(Collected data)
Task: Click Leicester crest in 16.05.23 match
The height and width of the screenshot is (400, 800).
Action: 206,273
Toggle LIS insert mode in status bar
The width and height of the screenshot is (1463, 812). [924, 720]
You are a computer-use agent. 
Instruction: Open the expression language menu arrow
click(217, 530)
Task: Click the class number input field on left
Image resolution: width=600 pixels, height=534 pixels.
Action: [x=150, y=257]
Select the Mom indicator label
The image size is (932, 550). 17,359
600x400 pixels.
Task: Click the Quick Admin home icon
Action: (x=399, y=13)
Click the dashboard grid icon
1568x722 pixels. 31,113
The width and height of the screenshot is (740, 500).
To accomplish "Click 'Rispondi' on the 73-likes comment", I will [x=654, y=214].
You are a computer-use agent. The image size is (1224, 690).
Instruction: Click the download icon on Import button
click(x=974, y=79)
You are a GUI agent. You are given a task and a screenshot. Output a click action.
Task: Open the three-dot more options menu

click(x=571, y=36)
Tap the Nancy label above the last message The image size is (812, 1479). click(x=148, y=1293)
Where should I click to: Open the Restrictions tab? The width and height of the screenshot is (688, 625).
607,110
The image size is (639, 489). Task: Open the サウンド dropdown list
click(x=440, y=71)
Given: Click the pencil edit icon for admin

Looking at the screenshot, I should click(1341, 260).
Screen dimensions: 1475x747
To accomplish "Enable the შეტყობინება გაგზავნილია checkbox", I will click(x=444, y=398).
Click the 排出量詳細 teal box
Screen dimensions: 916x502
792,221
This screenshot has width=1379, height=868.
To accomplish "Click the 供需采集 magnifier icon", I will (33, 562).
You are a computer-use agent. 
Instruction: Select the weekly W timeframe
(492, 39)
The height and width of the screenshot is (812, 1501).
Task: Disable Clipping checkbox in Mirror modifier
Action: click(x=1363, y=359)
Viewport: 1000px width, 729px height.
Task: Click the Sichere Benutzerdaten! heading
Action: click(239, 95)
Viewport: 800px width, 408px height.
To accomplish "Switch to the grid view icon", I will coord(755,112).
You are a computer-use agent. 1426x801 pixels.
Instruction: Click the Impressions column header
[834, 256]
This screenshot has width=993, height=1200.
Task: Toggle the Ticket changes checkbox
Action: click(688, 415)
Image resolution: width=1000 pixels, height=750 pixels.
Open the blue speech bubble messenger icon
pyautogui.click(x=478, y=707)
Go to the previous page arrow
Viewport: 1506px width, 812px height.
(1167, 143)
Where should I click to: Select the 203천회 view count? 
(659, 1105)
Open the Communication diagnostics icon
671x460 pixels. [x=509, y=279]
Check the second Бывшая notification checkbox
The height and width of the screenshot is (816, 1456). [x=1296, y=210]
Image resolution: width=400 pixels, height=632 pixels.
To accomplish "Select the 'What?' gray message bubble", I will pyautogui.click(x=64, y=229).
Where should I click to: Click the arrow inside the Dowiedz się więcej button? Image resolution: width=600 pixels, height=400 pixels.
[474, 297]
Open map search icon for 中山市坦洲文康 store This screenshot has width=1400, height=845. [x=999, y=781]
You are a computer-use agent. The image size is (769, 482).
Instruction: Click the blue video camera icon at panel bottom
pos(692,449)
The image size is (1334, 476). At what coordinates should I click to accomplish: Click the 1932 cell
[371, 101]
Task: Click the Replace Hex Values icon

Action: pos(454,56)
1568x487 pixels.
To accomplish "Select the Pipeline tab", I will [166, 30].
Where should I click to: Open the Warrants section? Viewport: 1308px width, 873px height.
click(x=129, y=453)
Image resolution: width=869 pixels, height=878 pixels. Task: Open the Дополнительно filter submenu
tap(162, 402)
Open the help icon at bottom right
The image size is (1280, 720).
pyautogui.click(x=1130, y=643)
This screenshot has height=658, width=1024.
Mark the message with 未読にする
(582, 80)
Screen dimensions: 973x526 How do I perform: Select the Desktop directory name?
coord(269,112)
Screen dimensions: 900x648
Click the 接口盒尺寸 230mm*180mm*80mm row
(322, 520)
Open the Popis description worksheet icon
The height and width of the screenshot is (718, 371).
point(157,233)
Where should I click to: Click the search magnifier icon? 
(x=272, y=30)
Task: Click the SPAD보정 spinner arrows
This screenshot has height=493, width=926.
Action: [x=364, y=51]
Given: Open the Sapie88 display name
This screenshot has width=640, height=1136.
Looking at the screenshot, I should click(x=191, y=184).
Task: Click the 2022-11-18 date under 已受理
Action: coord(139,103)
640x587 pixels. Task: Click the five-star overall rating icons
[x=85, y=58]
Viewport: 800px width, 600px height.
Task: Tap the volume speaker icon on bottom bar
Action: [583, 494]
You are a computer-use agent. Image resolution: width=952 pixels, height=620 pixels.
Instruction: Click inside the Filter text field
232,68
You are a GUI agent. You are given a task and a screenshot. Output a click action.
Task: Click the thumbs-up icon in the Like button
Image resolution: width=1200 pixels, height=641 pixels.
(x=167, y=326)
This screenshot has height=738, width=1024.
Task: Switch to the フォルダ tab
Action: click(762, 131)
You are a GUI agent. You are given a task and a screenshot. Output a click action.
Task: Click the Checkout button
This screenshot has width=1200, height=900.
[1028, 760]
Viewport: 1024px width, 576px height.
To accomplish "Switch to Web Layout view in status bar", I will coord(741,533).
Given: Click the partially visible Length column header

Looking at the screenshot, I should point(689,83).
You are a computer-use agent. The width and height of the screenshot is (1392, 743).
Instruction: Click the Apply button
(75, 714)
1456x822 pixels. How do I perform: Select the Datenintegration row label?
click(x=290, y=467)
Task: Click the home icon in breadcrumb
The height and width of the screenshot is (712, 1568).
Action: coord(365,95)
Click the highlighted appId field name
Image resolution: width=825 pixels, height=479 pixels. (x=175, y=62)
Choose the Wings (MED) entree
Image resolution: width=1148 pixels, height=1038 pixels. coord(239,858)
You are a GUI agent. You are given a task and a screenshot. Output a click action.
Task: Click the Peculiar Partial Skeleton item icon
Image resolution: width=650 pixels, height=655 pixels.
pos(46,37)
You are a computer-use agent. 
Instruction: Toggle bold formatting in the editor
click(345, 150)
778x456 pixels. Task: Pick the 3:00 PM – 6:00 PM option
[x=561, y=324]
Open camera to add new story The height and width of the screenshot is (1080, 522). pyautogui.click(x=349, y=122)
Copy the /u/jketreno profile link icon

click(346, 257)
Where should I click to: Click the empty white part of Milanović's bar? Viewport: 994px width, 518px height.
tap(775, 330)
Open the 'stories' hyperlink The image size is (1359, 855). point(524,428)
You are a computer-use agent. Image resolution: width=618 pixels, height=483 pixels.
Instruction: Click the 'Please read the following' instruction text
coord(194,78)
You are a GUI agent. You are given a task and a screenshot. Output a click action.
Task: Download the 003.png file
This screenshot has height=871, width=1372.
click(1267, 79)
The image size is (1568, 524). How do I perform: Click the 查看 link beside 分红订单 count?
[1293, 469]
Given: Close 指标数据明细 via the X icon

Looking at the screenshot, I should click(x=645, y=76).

▶ TASK TO COMPLETE
What this exercise asks for is the data above, retyped exactly.

▶ EXERCISE SOLUTION
Task: Click Leicester crest in 16.05.23 match
The height and width of the screenshot is (400, 800).
Action: 206,273
Toggle LIS insert mode in status bar
The width and height of the screenshot is (1463, 812). [924, 720]
You are a computer-use agent. 
Instruction: Open the expression language menu arrow
click(217, 530)
Task: Click the class number input field on left
Image resolution: width=600 pixels, height=534 pixels.
Action: [x=150, y=257]
Select the Mom indicator label
The image size is (932, 550). 17,359
600x400 pixels.
Task: Click the Quick Admin home icon
Action: (x=399, y=13)
Click the dashboard grid icon
1568x722 pixels. 31,113
The width and height of the screenshot is (740, 500).
To accomplish "Click 'Rispondi' on the 73-likes comment", I will [x=654, y=214].
You are a computer-use agent. The image size is (1224, 690).
Instruction: Click the download icon on Import button
click(x=974, y=79)
You are a GUI agent. You are given a task and a screenshot. Output a click action.
Task: Open the three-dot more options menu

click(x=571, y=36)
Tap the Nancy label above the last message The image size is (812, 1479). click(x=148, y=1293)
Where should I click to: Open the Restrictions tab? The width and height of the screenshot is (688, 625).
607,110
The image size is (639, 489). Task: Open the サウンド dropdown list
click(x=440, y=71)
Given: Click the pencil edit icon for admin

Looking at the screenshot, I should click(1341, 260).
Screen dimensions: 1475x747
To accomplish "Enable the შეტყობინება გაგზავნილია checkbox", I will click(x=444, y=398).
Click the 排出量詳細 teal box
Screen dimensions: 916x502
792,221
This screenshot has width=1379, height=868.
To accomplish "Click the 供需采集 magnifier icon", I will (33, 562).
You are a computer-use agent. 
Instruction: Select the weekly W timeframe
(492, 39)
The height and width of the screenshot is (812, 1501).
Task: Disable Clipping checkbox in Mirror modifier
Action: click(x=1363, y=359)
Viewport: 1000px width, 729px height.
Task: Click the Sichere Benutzerdaten! heading
Action: click(239, 95)
Viewport: 800px width, 408px height.
To accomplish "Switch to the grid view icon", I will coord(755,112).
You are a computer-use agent. 1426x801 pixels.
Instruction: Click the Impressions column header
[834, 256]
This screenshot has width=993, height=1200.
Task: Toggle the Ticket changes checkbox
Action: click(688, 415)
Image resolution: width=1000 pixels, height=750 pixels.
Open the blue speech bubble messenger icon
pyautogui.click(x=478, y=707)
Go to the previous page arrow
Viewport: 1506px width, 812px height.
(1167, 143)
Where should I click to: Select the 203천회 view count? 
(659, 1105)
Open the Communication diagnostics icon
671x460 pixels. [x=509, y=279]
Check the second Бывшая notification checkbox
The height and width of the screenshot is (816, 1456). [x=1296, y=210]
Image resolution: width=400 pixels, height=632 pixels.
To accomplish "Select the 'What?' gray message bubble", I will pyautogui.click(x=64, y=229).
Where should I click to: Click the arrow inside the Dowiedz się więcej button? Image resolution: width=600 pixels, height=400 pixels.
[474, 297]
Open map search icon for 中山市坦洲文康 store This screenshot has width=1400, height=845. [x=999, y=781]
You are a computer-use agent. The image size is (769, 482).
Instruction: Click the blue video camera icon at panel bottom
pos(692,449)
The image size is (1334, 476). At what coordinates should I click to accomplish: Click the 1932 cell
[371, 101]
Task: Click the Replace Hex Values icon

Action: pos(454,56)
1568x487 pixels.
To accomplish "Select the Pipeline tab", I will [166, 30].
Where should I click to: Open the Warrants section? Viewport: 1308px width, 873px height.
click(x=129, y=453)
Image resolution: width=869 pixels, height=878 pixels. Task: Open the Дополнительно filter submenu
tap(162, 402)
Open the help icon at bottom right
The image size is (1280, 720).
pyautogui.click(x=1130, y=643)
This screenshot has height=658, width=1024.
Mark the message with 未読にする
(582, 80)
Screen dimensions: 973x526 How do I perform: Select the Desktop directory name?
coord(269,112)
Screen dimensions: 900x648
Click the 接口盒尺寸 230mm*180mm*80mm row
(322, 520)
Open the Popis description worksheet icon
The height and width of the screenshot is (718, 371).
point(157,233)
Where should I click to: Click the search magnifier icon? 
(x=272, y=30)
Task: Click the SPAD보정 spinner arrows
This screenshot has height=493, width=926.
Action: [x=364, y=51]
Given: Open the Sapie88 display name
This screenshot has width=640, height=1136.
Looking at the screenshot, I should click(x=191, y=184).
Task: Click the 2022-11-18 date under 已受理
Action: coord(139,103)
640x587 pixels. Task: Click the five-star overall rating icons
[x=85, y=58]
Viewport: 800px width, 600px height.
Task: Tap the volume speaker icon on bottom bar
Action: [583, 494]
You are a computer-use agent. Image resolution: width=952 pixels, height=620 pixels.
Instruction: Click inside the Filter text field
232,68
You are a GUI agent. You are given a task and a screenshot. Output a click action.
Task: Click the thumbs-up icon in the Like button
Image resolution: width=1200 pixels, height=641 pixels.
(x=167, y=326)
This screenshot has height=738, width=1024.
Task: Switch to the フォルダ tab
Action: click(762, 131)
You are a GUI agent. You are given a task and a screenshot. Output a click action.
Task: Click the Checkout button
This screenshot has width=1200, height=900.
[1028, 760]
Viewport: 1024px width, 576px height.
To accomplish "Switch to Web Layout view in status bar", I will coord(741,533).
Given: Click the partially visible Length column header

Looking at the screenshot, I should point(689,83).
You are a computer-use agent. The width and height of the screenshot is (1392, 743).
Instruction: Click the Apply button
(75, 714)
1456x822 pixels. How do I perform: Select the Datenintegration row label?
click(x=290, y=467)
Task: Click the home icon in breadcrumb
The height and width of the screenshot is (712, 1568).
Action: coord(365,95)
Click the highlighted appId field name
Image resolution: width=825 pixels, height=479 pixels. (x=175, y=62)
Choose the Wings (MED) entree
Image resolution: width=1148 pixels, height=1038 pixels. coord(239,858)
You are a GUI agent. You are given a task and a screenshot. Output a click action.
Task: Click the Peculiar Partial Skeleton item icon
Image resolution: width=650 pixels, height=655 pixels.
pos(46,37)
You are a computer-use agent. 
Instruction: Toggle bold formatting in the editor
click(345, 150)
778x456 pixels. Task: Pick the 3:00 PM – 6:00 PM option
[x=561, y=324]
Open camera to add new story The height and width of the screenshot is (1080, 522). pyautogui.click(x=349, y=122)
Copy the /u/jketreno profile link icon

click(346, 257)
Where should I click to: Click the empty white part of Milanović's bar? Viewport: 994px width, 518px height.
tap(775, 330)
Open the 'stories' hyperlink The image size is (1359, 855). point(524,428)
You are a computer-use agent. Image resolution: width=618 pixels, height=483 pixels.
Instruction: Click the 'Please read the following' instruction text
coord(194,78)
You are a GUI agent. You are given a task and a screenshot. Output a click action.
Task: Download the 003.png file
This screenshot has height=871, width=1372.
click(1267, 79)
The image size is (1568, 524). How do I perform: Click the 查看 link beside 分红订单 count?
[1293, 469]
Given: Close 指标数据明细 via the X icon

Looking at the screenshot, I should click(x=645, y=76).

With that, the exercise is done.